[Aim of the exercise] The answer must consist of the records below, repeated exactly.

[Data records]
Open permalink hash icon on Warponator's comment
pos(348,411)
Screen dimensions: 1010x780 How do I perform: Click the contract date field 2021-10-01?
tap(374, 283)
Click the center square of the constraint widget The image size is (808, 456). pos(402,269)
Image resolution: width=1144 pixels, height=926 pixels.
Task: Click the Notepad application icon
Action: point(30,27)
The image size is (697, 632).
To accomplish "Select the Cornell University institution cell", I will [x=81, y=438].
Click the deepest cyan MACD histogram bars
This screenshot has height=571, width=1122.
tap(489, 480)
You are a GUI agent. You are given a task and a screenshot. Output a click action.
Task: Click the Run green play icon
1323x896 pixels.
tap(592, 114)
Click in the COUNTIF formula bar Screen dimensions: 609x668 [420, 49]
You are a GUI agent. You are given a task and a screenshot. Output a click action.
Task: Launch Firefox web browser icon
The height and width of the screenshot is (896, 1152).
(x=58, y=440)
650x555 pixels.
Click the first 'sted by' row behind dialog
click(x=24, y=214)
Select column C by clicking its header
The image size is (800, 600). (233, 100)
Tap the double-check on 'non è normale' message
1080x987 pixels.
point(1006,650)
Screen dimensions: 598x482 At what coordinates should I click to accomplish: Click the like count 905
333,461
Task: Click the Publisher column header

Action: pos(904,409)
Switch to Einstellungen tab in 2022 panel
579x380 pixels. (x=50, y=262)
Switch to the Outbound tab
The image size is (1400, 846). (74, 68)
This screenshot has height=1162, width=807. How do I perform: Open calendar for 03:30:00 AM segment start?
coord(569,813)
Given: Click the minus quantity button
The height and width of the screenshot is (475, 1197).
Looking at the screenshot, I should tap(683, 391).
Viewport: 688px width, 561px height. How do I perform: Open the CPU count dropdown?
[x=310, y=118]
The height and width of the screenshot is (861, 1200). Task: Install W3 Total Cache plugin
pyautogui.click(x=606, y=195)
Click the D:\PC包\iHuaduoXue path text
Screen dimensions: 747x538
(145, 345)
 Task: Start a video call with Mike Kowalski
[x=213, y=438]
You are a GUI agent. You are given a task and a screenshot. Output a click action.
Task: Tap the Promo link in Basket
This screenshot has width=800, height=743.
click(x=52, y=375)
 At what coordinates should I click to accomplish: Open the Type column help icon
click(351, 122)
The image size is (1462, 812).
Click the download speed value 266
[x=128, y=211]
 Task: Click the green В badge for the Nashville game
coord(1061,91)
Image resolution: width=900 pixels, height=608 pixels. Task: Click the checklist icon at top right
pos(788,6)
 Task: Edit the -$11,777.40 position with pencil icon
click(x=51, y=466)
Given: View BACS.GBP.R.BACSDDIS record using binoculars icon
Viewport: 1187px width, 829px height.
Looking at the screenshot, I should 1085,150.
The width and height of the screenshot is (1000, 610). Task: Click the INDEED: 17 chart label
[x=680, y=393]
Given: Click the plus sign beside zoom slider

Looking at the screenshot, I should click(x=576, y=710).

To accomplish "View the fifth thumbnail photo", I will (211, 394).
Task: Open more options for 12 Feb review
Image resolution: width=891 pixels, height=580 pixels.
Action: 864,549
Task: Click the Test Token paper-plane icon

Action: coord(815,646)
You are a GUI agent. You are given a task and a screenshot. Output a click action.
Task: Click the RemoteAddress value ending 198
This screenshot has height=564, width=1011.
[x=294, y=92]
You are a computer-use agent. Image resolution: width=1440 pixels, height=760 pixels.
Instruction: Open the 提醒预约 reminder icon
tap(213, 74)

[Response for this exercise]
Open permalink hash icon on Warponator's comment
pos(348,411)
Screen dimensions: 1010x780 How do I perform: Click the contract date field 2021-10-01?
tap(374, 283)
Click the center square of the constraint widget The image size is (808, 456). pos(402,269)
Image resolution: width=1144 pixels, height=926 pixels.
Task: Click the Notepad application icon
Action: point(30,27)
The image size is (697, 632).
To accomplish "Select the Cornell University institution cell", I will [x=81, y=438].
Click the deepest cyan MACD histogram bars
This screenshot has height=571, width=1122.
tap(489, 480)
You are a GUI agent. You are given a task and a screenshot. Output a click action.
Task: Click the Run green play icon
1323x896 pixels.
tap(592, 114)
Click in the COUNTIF formula bar Screen dimensions: 609x668 [420, 49]
You are a GUI agent. You are given a task and a screenshot. Output a click action.
Task: Launch Firefox web browser icon
The height and width of the screenshot is (896, 1152).
(x=58, y=440)
650x555 pixels.
Click the first 'sted by' row behind dialog
click(x=24, y=214)
Select column C by clicking its header
The image size is (800, 600). (233, 100)
Tap the double-check on 'non è normale' message
1080x987 pixels.
point(1006,650)
Screen dimensions: 598x482 At what coordinates should I click to accomplish: Click the like count 905
333,461
Task: Click the Publisher column header

Action: pos(904,409)
Switch to Einstellungen tab in 2022 panel
579x380 pixels. (x=50, y=262)
Switch to the Outbound tab
The image size is (1400, 846). (74, 68)
This screenshot has height=1162, width=807. How do I perform: Open calendar for 03:30:00 AM segment start?
coord(569,813)
Given: Click the minus quantity button
The height and width of the screenshot is (475, 1197).
Looking at the screenshot, I should tap(683, 391).
Viewport: 688px width, 561px height. How do I perform: Open the CPU count dropdown?
[x=310, y=118]
The height and width of the screenshot is (861, 1200). Task: Install W3 Total Cache plugin
pyautogui.click(x=606, y=195)
Click the D:\PC包\iHuaduoXue path text
Screen dimensions: 747x538
(145, 345)
 Task: Start a video call with Mike Kowalski
[x=213, y=438]
You are a GUI agent. You are given a task and a screenshot. Output a click action.
Task: Tap the Promo link in Basket
This screenshot has width=800, height=743.
click(x=52, y=375)
 At what coordinates should I click to accomplish: Open the Type column help icon
click(351, 122)
The image size is (1462, 812).
Click the download speed value 266
[x=128, y=211]
 Task: Click the green В badge for the Nashville game
coord(1061,91)
Image resolution: width=900 pixels, height=608 pixels. Task: Click the checklist icon at top right
pos(788,6)
 Task: Edit the -$11,777.40 position with pencil icon
click(x=51, y=466)
Given: View BACS.GBP.R.BACSDDIS record using binoculars icon
Viewport: 1187px width, 829px height.
Looking at the screenshot, I should 1085,150.
The width and height of the screenshot is (1000, 610). Task: Click the INDEED: 17 chart label
[x=680, y=393]
Given: Click the plus sign beside zoom slider

Looking at the screenshot, I should click(x=576, y=710).

To accomplish "View the fifth thumbnail photo", I will (211, 394).
Task: Open more options for 12 Feb review
Image resolution: width=891 pixels, height=580 pixels.
Action: 864,549
Task: Click the Test Token paper-plane icon

Action: coord(815,646)
You are a GUI agent. You are given a task and a screenshot. Output a click action.
Task: Click the RemoteAddress value ending 198
This screenshot has height=564, width=1011.
[x=294, y=92]
You are a computer-use agent. Image resolution: width=1440 pixels, height=760 pixels.
Instruction: Open the 提醒预约 reminder icon
tap(213, 74)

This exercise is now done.